After acquiring Davis from the Rangers in 2011, the O’s saw Davis blossom into the lynch-pin of their increasingly dominant lineup. Davis’ first season in Baltimore bore witness to a different player from his time in Arlington. Davis spent three-and-a-half seasons floating back and fourth between the majors and Triple-A. He played a total of 266 games, and built a decent stat line featuring a .248/.300/.455 slash line with 42 homers and a half-way decent 94 OPS+ (a stat that describes a players offensive production with 100 as league average – each point above/below 100 is roughly a one percent difference in production). In 2012, Davis’ first full year in Baltimore, he jumped those numbers up dramatically, and that was only the beginning. His 2013 proved to be the best year of his career as he posted a 1.004 OPS and an MLB-leading 53 HR, 138 RBI, and 370 Total Bases to build a resume worthy of a third-place finish in the AL MVP voting and a Silver Slugger for AL first-basemen.

His 2013 season started to seem like par-for-the-course for Davis as he continued to show he could play at a dominant level. Injuries de-railed him a bit in 2014, but he came back with a vengeance in 2015, his contract year, to lead the league once again in home runs with another 47 bombs added to his tally. From 2012 to 2015, Davis had given the Orioles an impressive 15.4 fWAR, and showed little sign of slowing down. Wanting to reward Davis for his contributions to the recent success of the team, Baltimore made the risky decision of granting a seven-year contract to a player entering his age 30 season in the hopes it would continue.

In the first season after his extension, Davis slowed down a bit, but it wasn’t enough to cause serious concern in the organization. The team managed a second-place finish in the AL East, but fell short in the Wild Card game.

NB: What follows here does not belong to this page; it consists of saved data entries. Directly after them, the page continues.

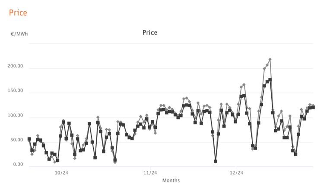Viewport: 333px width, 195px height.
Task: Click the 200.00 y-axis label
Action: tap(15, 66)
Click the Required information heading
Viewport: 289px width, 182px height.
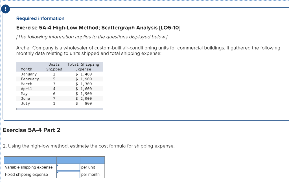pyautogui.click(x=40, y=18)
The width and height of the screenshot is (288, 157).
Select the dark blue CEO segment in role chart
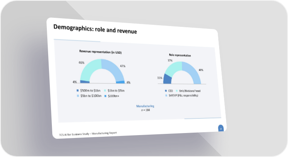point(167,79)
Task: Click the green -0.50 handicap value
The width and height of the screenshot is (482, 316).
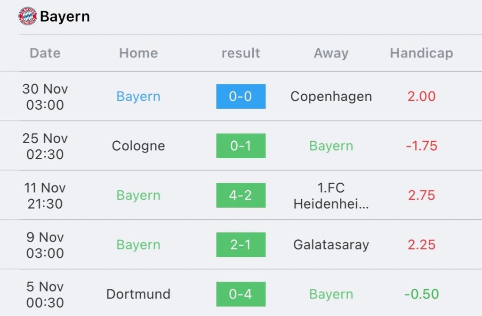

While it was a step backwards, a 113 wRC+ to go along with a .332 OBP and a .459 SLG wasn’t enough to start second guessing themselves.

Then the 2017 season happened.

The team found themselves with 14 fewer wins than the season before with effectively the same roster. Their rotations showed signs of slowing down with exception of young-stud Dylan Bundy and their bullpen disappeared as closer Zack Britton couldn’t follow-up his insane 2016. The lineup had a couple good pieces, but they got over-shadowed as veteran leaders J.J. Hardy and Mark Trumbo got smacked by the aging curve. And then there was Chris Davis.

The season started for Davis just like the last few: he went out and he hit the ball hard. In May of 2017, Davis posted a .824 OPS with eight homers over 27 games. Injury problems caused him to miss about half of June and July, each. When Davis came back, it was only downhill. He managed about league-average production in August immediately before going ice cold. Through 26 games in August and September, Davis slashed just .159/.260/.330 with four homers and three doubles. His OPS+ through that stretch dipped down to a measly 60. An even worse realization for the Orioles was that the team seemed to go as Davis did. In wins, Davis maintained a solid .850 OPS while he posted a .618 OPS in games that the team lost.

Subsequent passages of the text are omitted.